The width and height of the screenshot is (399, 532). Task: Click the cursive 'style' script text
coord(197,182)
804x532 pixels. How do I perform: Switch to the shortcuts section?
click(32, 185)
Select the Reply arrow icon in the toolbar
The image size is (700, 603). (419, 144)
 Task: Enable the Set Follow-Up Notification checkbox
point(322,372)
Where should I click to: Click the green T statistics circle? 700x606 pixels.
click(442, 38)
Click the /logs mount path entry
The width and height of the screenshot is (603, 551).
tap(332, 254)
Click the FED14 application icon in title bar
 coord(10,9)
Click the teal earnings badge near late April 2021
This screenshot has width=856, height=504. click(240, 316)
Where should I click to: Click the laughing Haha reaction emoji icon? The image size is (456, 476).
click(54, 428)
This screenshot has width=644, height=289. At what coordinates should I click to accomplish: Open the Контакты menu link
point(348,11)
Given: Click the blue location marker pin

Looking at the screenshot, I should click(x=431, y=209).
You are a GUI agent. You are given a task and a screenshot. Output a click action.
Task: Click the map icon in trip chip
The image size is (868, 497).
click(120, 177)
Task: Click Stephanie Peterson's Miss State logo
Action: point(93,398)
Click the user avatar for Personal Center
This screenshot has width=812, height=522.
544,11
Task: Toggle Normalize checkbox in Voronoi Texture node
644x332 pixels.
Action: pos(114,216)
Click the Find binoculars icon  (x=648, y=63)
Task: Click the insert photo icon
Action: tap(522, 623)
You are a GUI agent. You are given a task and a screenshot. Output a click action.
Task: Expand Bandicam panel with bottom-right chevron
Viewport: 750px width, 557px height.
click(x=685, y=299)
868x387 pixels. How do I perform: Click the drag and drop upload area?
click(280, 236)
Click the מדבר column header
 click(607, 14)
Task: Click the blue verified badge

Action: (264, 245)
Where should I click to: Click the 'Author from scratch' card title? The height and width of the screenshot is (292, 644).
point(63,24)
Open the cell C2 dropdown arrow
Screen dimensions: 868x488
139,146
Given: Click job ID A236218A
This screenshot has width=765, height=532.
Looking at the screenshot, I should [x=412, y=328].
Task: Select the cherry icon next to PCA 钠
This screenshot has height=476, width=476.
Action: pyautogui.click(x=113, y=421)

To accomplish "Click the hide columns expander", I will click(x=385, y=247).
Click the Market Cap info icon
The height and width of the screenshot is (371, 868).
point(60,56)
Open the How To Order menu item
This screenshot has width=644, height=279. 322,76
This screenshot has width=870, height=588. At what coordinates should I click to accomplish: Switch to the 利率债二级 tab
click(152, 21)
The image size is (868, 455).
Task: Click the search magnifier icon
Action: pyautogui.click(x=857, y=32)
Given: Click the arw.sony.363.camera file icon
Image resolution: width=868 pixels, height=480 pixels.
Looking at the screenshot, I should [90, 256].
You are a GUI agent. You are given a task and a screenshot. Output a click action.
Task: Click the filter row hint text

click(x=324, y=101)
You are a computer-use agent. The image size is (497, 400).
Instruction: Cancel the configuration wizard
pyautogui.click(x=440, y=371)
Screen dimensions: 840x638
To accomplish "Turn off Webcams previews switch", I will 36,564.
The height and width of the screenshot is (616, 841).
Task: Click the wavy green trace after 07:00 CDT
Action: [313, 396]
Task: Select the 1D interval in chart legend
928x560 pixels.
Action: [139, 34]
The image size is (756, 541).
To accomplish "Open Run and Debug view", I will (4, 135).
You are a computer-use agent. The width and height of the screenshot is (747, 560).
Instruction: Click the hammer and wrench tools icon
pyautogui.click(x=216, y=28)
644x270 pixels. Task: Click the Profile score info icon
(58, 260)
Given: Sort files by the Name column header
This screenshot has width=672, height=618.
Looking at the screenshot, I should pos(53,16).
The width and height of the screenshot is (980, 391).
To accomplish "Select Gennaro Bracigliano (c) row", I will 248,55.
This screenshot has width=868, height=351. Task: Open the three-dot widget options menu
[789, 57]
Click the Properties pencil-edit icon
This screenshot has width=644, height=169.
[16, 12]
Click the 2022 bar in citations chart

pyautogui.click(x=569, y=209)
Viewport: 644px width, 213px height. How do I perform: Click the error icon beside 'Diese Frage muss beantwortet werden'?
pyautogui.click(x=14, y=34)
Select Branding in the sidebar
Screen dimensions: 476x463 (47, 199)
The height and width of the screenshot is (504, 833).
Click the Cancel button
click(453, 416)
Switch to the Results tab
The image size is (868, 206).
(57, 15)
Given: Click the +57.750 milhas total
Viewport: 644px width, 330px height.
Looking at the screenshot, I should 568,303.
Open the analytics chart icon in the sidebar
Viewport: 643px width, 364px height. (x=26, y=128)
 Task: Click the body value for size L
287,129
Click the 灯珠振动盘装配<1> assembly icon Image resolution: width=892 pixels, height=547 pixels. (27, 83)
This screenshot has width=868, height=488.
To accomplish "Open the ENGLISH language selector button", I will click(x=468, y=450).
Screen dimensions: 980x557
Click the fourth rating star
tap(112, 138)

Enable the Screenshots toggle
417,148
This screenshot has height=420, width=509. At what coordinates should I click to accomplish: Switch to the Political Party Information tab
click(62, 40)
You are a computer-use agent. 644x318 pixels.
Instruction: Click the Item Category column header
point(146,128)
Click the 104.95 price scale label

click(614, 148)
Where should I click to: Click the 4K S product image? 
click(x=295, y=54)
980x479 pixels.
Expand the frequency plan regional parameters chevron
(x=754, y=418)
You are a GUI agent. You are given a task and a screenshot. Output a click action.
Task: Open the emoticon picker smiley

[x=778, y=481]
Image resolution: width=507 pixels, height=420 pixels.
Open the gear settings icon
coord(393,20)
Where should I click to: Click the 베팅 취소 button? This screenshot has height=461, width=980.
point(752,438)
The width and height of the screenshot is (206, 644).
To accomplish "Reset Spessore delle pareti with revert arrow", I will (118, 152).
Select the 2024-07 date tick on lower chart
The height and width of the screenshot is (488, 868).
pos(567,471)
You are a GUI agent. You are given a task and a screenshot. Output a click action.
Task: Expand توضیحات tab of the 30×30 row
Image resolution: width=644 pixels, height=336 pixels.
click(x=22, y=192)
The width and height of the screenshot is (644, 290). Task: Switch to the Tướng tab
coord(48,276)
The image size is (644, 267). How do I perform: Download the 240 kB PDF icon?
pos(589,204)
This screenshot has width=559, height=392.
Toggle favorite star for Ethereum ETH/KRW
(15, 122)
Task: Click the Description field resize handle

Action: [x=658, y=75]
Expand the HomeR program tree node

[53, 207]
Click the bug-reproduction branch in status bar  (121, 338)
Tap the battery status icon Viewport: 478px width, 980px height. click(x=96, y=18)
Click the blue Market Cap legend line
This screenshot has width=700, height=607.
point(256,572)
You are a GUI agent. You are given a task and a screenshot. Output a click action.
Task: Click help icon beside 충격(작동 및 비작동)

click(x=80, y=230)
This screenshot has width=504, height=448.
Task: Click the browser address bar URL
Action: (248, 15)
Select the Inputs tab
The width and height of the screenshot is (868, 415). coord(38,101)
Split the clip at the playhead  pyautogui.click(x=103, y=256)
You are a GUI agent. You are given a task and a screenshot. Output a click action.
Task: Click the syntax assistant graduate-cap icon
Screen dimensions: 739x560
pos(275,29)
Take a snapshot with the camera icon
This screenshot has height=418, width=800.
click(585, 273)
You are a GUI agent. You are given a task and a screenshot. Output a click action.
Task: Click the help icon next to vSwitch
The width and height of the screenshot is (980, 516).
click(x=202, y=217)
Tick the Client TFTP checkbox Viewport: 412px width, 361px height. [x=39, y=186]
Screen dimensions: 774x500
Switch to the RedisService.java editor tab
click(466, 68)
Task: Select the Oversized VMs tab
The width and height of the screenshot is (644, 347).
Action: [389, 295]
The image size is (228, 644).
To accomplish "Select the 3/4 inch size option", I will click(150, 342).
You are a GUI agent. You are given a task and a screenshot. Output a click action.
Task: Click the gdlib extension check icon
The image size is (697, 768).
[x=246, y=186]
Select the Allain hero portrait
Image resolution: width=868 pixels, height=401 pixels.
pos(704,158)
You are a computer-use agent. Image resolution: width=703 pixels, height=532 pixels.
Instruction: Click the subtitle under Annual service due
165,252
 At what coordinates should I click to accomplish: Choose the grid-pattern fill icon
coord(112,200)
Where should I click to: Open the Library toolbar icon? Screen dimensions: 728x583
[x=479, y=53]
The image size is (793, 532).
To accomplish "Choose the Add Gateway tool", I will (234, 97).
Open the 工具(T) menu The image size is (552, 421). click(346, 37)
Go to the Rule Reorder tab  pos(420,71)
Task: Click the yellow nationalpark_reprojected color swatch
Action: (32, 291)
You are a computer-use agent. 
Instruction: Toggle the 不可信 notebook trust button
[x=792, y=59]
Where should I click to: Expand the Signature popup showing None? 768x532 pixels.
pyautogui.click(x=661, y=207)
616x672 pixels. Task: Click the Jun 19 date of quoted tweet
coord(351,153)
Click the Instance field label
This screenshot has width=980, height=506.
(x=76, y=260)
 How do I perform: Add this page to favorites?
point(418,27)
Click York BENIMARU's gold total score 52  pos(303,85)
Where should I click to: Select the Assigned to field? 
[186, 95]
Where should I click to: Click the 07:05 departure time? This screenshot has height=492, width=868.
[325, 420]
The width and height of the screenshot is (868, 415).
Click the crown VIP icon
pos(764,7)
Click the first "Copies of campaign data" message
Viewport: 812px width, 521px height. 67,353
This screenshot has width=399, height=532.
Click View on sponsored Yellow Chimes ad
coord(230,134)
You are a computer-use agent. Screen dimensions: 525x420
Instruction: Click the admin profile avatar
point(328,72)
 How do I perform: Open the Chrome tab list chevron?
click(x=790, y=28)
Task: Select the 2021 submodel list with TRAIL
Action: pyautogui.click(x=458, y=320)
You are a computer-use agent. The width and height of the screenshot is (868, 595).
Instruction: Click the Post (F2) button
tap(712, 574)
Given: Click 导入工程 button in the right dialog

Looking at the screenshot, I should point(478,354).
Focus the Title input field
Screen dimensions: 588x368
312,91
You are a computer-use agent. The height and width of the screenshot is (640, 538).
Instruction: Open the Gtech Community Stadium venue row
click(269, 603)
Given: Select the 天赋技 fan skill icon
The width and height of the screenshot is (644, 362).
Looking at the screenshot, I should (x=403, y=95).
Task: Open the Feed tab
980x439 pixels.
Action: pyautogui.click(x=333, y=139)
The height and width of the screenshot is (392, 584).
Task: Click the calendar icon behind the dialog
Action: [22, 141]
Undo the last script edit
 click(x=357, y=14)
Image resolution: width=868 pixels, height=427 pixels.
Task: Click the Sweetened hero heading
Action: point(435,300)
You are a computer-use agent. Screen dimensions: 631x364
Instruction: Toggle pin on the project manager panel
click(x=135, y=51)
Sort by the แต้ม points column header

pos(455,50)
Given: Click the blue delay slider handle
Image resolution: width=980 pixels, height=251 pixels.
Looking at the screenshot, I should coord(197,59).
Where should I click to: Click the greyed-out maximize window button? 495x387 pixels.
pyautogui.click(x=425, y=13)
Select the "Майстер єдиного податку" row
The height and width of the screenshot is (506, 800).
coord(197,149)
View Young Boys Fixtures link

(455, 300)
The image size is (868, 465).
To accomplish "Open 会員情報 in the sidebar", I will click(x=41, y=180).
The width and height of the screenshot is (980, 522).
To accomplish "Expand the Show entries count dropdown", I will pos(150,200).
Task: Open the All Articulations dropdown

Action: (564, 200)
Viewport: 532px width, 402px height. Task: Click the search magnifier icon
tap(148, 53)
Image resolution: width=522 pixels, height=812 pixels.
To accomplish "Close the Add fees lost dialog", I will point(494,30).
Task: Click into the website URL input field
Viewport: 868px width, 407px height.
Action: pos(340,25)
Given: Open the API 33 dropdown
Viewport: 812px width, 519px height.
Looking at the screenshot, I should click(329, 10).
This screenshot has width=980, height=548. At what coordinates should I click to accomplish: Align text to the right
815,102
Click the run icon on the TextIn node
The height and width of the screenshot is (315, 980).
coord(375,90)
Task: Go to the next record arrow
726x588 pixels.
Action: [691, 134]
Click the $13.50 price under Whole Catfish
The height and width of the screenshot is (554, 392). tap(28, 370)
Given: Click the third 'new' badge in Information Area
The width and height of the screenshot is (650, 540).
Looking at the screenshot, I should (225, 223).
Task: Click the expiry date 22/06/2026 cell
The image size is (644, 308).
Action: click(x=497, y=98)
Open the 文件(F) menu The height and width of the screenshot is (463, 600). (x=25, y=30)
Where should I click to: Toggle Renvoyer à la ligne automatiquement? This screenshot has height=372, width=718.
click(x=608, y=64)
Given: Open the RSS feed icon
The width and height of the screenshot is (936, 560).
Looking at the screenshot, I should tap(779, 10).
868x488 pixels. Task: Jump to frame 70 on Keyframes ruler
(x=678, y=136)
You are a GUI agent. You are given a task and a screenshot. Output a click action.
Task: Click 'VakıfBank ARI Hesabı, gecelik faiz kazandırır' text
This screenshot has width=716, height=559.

▬▬▬

Exactly as written, repeat each line from the beginning of the data above to the line containing "Task: Select the cherry icon next to PCA 钠", inclusive.

• Completed exercise:
The width and height of the screenshot is (399, 532). Task: Click the cursive 'style' script text
coord(197,182)
804x532 pixels. How do I perform: Switch to the shortcuts section?
click(32, 185)
Select the Reply arrow icon in the toolbar
The image size is (700, 603). (419, 144)
 Task: Enable the Set Follow-Up Notification checkbox
point(322,372)
Where should I click to: Click the green T statistics circle? 700x606 pixels.
click(442, 38)
Click the /logs mount path entry
The width and height of the screenshot is (603, 551).
tap(332, 254)
Click the FED14 application icon in title bar
 coord(10,9)
Click the teal earnings badge near late April 2021
This screenshot has width=856, height=504. click(240, 316)
Where should I click to: Click the laughing Haha reaction emoji icon? The image size is (456, 476).
click(54, 428)
This screenshot has width=644, height=289. At what coordinates should I click to accomplish: Open the Контакты menu link
point(348,11)
Given: Click the blue location marker pin

Looking at the screenshot, I should click(x=431, y=209).
You are a GUI agent. You are given a task and a screenshot. Output a click action.
Task: Click the map icon in trip chip
The image size is (868, 497).
click(120, 177)
Task: Click Stephanie Peterson's Miss State logo
Action: point(93,398)
Click the user avatar for Personal Center
This screenshot has width=812, height=522.
544,11
Task: Toggle Normalize checkbox in Voronoi Texture node
644x332 pixels.
Action: pos(114,216)
Click the Find binoculars icon  (x=648, y=63)
Task: Click the insert photo icon
Action: tap(522, 623)
You are a GUI agent. You are given a task and a screenshot. Output a click action.
Task: Expand Bandicam panel with bottom-right chevron
Viewport: 750px width, 557px height.
click(x=685, y=299)
868x387 pixels. How do I perform: Click the drag and drop upload area?
click(280, 236)
Click the מדבר column header
 click(607, 14)
Task: Click the blue verified badge

Action: (264, 245)
Where should I click to: Click the 'Author from scratch' card title? The height and width of the screenshot is (292, 644).
point(63,24)
Open the cell C2 dropdown arrow
Screen dimensions: 868x488
139,146
Given: Click job ID A236218A
This screenshot has width=765, height=532.
Looking at the screenshot, I should [x=412, y=328].
Task: Select the cherry icon next to PCA 钠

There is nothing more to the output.